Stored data
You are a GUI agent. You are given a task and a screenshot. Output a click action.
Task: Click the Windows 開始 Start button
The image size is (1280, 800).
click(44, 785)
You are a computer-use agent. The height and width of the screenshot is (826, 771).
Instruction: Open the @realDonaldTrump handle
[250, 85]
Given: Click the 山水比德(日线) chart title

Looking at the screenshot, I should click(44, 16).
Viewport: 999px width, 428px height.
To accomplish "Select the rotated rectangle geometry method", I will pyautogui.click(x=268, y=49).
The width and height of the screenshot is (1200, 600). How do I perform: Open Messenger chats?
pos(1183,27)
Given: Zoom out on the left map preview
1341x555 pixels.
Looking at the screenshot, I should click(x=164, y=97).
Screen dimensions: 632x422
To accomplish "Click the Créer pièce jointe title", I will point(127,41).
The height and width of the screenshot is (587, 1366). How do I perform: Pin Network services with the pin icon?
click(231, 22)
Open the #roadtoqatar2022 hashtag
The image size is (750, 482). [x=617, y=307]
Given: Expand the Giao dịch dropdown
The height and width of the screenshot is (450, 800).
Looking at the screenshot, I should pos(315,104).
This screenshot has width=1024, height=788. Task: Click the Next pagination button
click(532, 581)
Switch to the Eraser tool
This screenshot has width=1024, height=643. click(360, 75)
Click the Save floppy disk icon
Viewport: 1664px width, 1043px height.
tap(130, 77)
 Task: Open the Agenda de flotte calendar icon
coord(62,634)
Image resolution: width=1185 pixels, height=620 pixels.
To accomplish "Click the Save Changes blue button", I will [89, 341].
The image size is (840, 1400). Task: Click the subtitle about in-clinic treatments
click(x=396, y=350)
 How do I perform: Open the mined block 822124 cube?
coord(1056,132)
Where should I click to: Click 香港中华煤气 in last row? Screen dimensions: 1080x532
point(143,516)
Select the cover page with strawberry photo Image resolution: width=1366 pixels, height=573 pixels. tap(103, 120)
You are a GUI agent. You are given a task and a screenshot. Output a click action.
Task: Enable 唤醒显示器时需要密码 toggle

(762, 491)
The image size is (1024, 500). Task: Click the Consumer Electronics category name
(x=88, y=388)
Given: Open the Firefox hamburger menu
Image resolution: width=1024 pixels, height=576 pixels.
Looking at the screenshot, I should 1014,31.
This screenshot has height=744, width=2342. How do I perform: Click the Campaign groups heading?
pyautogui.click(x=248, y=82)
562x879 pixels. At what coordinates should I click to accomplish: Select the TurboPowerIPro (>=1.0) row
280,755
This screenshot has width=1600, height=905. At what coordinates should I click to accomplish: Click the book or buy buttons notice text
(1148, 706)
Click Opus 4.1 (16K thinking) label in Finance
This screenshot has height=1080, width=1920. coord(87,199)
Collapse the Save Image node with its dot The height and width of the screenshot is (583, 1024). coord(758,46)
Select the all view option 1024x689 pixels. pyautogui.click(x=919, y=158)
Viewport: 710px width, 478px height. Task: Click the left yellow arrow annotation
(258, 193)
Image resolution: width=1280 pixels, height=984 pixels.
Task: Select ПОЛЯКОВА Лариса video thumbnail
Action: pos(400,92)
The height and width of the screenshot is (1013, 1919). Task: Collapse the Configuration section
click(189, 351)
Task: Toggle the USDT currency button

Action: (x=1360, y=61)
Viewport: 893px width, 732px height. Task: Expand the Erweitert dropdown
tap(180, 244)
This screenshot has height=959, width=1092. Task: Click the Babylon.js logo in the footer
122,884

Work instructions:
An exact copy of every line above, start to finish, is required.

Finished exercise:
You are a GUI agent. You are given a task and a screenshot. Output a click action.
Task: Click the Windows 開始 Start button
The image size is (1280, 800).
click(44, 785)
You are a computer-use agent. The height and width of the screenshot is (826, 771).
Instruction: Open the @realDonaldTrump handle
[250, 85]
Given: Click the 山水比德(日线) chart title

Looking at the screenshot, I should click(44, 16).
Viewport: 999px width, 428px height.
To accomplish "Select the rotated rectangle geometry method", I will pyautogui.click(x=268, y=49).
The width and height of the screenshot is (1200, 600). How do I perform: Open Messenger chats?
pos(1183,27)
Given: Zoom out on the left map preview
1341x555 pixels.
Looking at the screenshot, I should click(x=164, y=97).
Screen dimensions: 632x422
To accomplish "Click the Créer pièce jointe title", I will point(127,41).
The height and width of the screenshot is (587, 1366). How do I perform: Pin Network services with the pin icon?
click(231, 22)
Open the #roadtoqatar2022 hashtag
The image size is (750, 482). [x=617, y=307]
Given: Expand the Giao dịch dropdown
The height and width of the screenshot is (450, 800).
Looking at the screenshot, I should pos(315,104).
This screenshot has width=1024, height=788. Task: Click the Next pagination button
click(532, 581)
Switch to the Eraser tool
This screenshot has width=1024, height=643. click(360, 75)
Click the Save floppy disk icon
Viewport: 1664px width, 1043px height.
tap(130, 77)
 Task: Open the Agenda de flotte calendar icon
coord(62,634)
Image resolution: width=1185 pixels, height=620 pixels.
To accomplish "Click the Save Changes blue button", I will [89, 341].
The image size is (840, 1400). Task: Click the subtitle about in-clinic treatments
click(x=396, y=350)
 How do I perform: Open the mined block 822124 cube?
coord(1056,132)
Where should I click to: Click 香港中华煤气 in last row? Screen dimensions: 1080x532
point(143,516)
Select the cover page with strawberry photo Image resolution: width=1366 pixels, height=573 pixels. tap(103, 120)
You are a GUI agent. You are given a task and a screenshot. Output a click action.
Task: Enable 唤醒显示器时需要密码 toggle

(762, 491)
The image size is (1024, 500). Task: Click the Consumer Electronics category name
(x=88, y=388)
Given: Open the Firefox hamburger menu
Image resolution: width=1024 pixels, height=576 pixels.
Looking at the screenshot, I should 1014,31.
This screenshot has height=744, width=2342. How do I perform: Click the Campaign groups heading?
pyautogui.click(x=248, y=82)
562x879 pixels. At what coordinates should I click to accomplish: Select the TurboPowerIPro (>=1.0) row
280,755
This screenshot has width=1600, height=905. At what coordinates should I click to accomplish: Click the book or buy buttons notice text
(1148, 706)
Click Opus 4.1 (16K thinking) label in Finance
This screenshot has height=1080, width=1920. coord(87,199)
Collapse the Save Image node with its dot The height and width of the screenshot is (583, 1024). coord(758,46)
Select the all view option 1024x689 pixels. pyautogui.click(x=919, y=158)
Viewport: 710px width, 478px height. Task: Click the left yellow arrow annotation
(258, 193)
Image resolution: width=1280 pixels, height=984 pixels.
Task: Select ПОЛЯКОВА Лариса video thumbnail
Action: pos(400,92)
The height and width of the screenshot is (1013, 1919). Task: Collapse the Configuration section
click(189, 351)
Task: Toggle the USDT currency button

Action: (x=1360, y=61)
Viewport: 893px width, 732px height. Task: Expand the Erweitert dropdown
tap(180, 244)
This screenshot has height=959, width=1092. Task: Click the Babylon.js logo in the footer
122,884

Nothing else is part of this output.